● **DIRECTIONS FOR THIS TASK**: Exactly as written, copy every line from the one containing "The height and" through the end of the records, with the pictures left out.

+---+

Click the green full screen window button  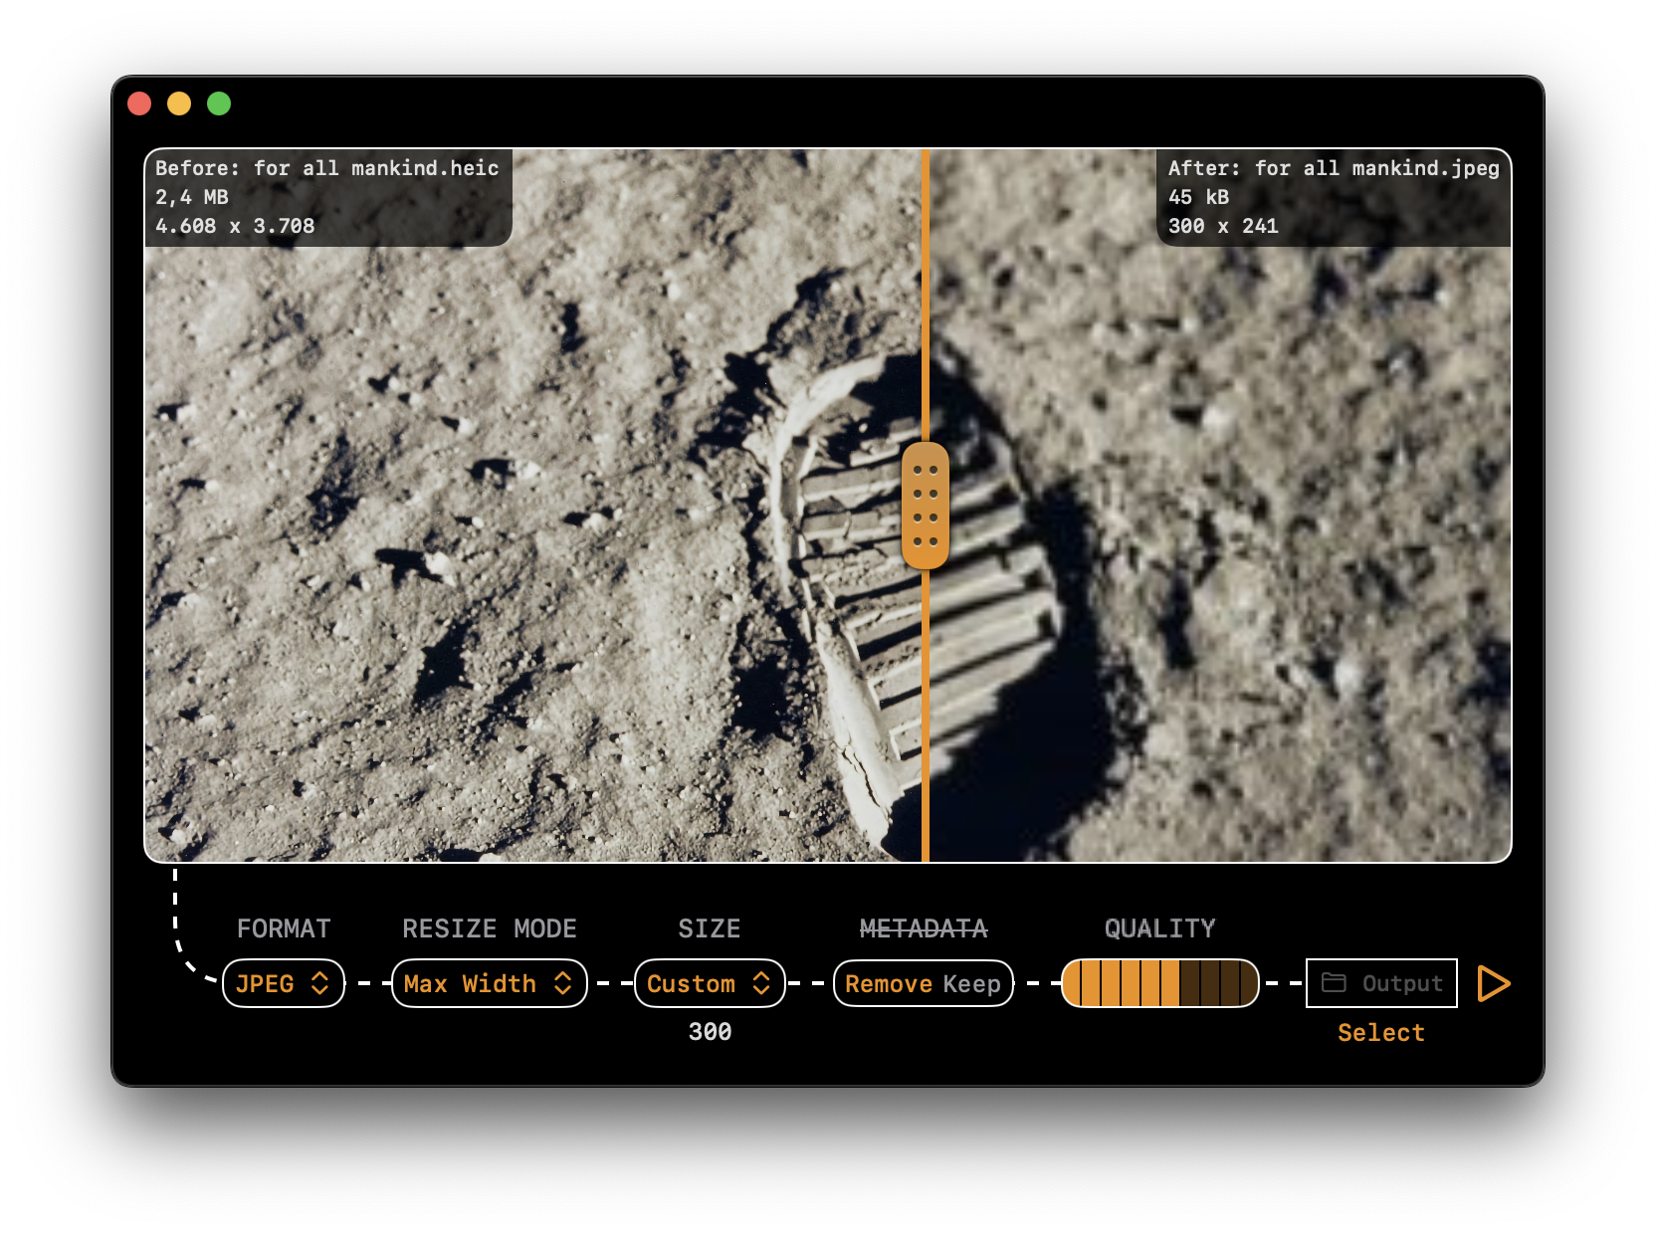(219, 103)
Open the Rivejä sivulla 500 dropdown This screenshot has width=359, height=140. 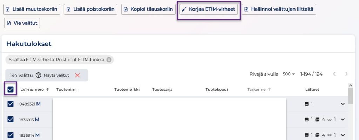pyautogui.click(x=289, y=74)
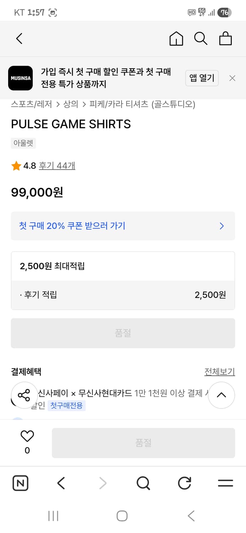Go back using the top-left chevron
Image resolution: width=246 pixels, height=533 pixels.
point(20,38)
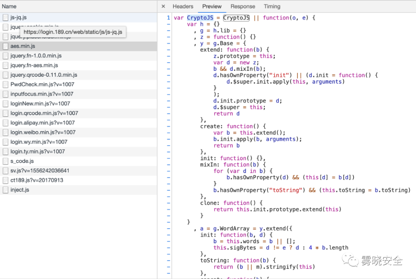Screen dimensions: 416x279
Task: Select login.alipay.min.js?v=1007 request
Action: point(42,123)
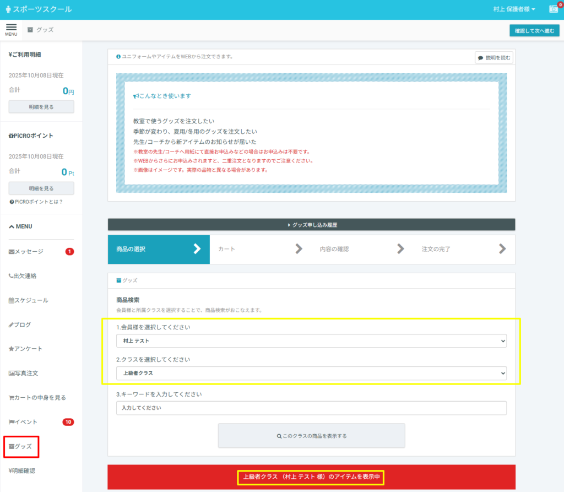Viewport: 564px width, 492px height.
Task: Click the keyword search input field
Action: tap(311, 408)
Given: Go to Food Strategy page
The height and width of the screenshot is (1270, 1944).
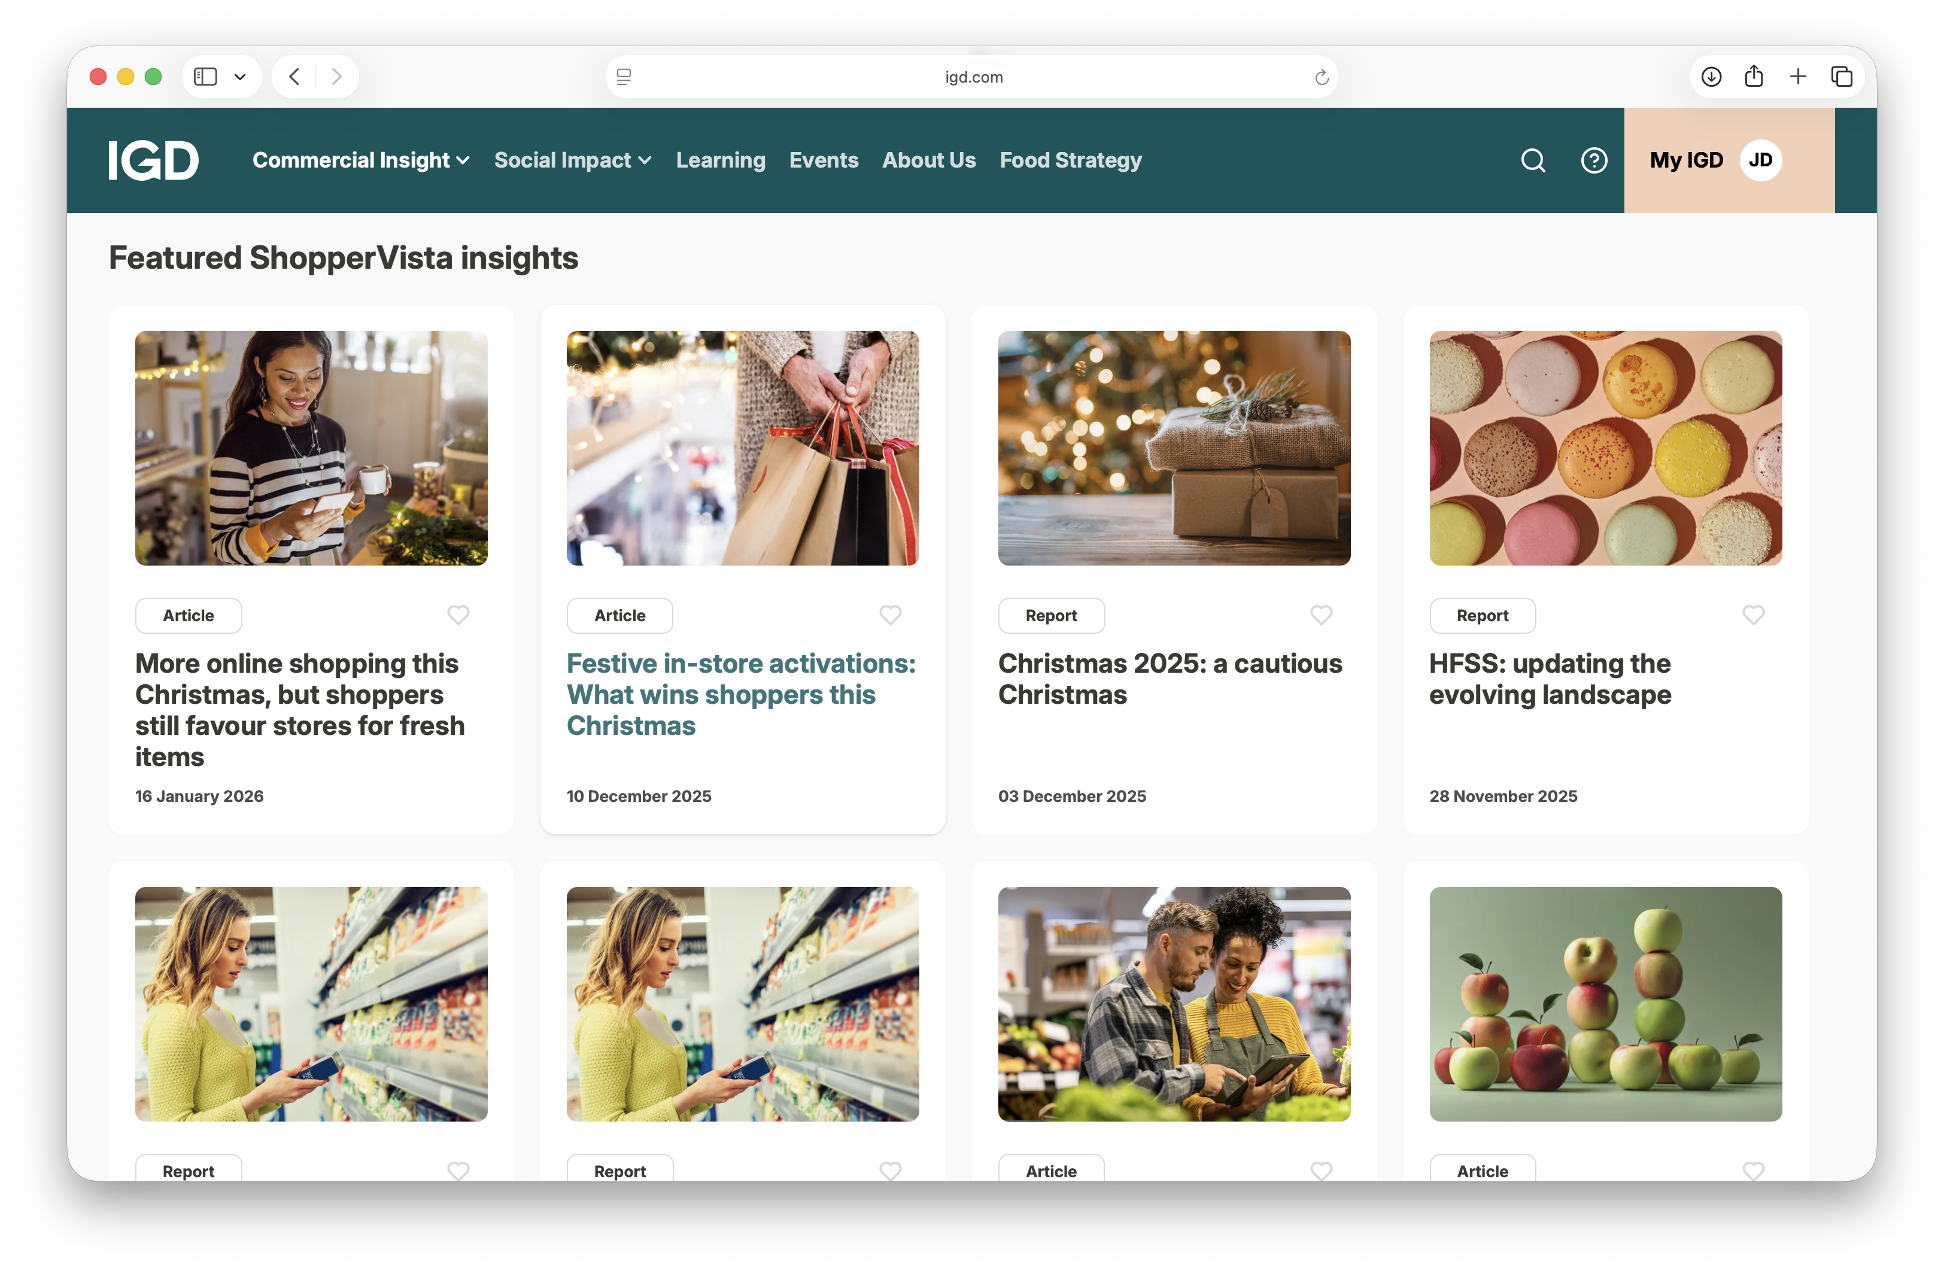Looking at the screenshot, I should tap(1070, 160).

+---+

● **RESPONSE TO THE EXERCISE**:
The height and width of the screenshot is (1270, 1944).
Looking at the screenshot, I should tap(1070, 160).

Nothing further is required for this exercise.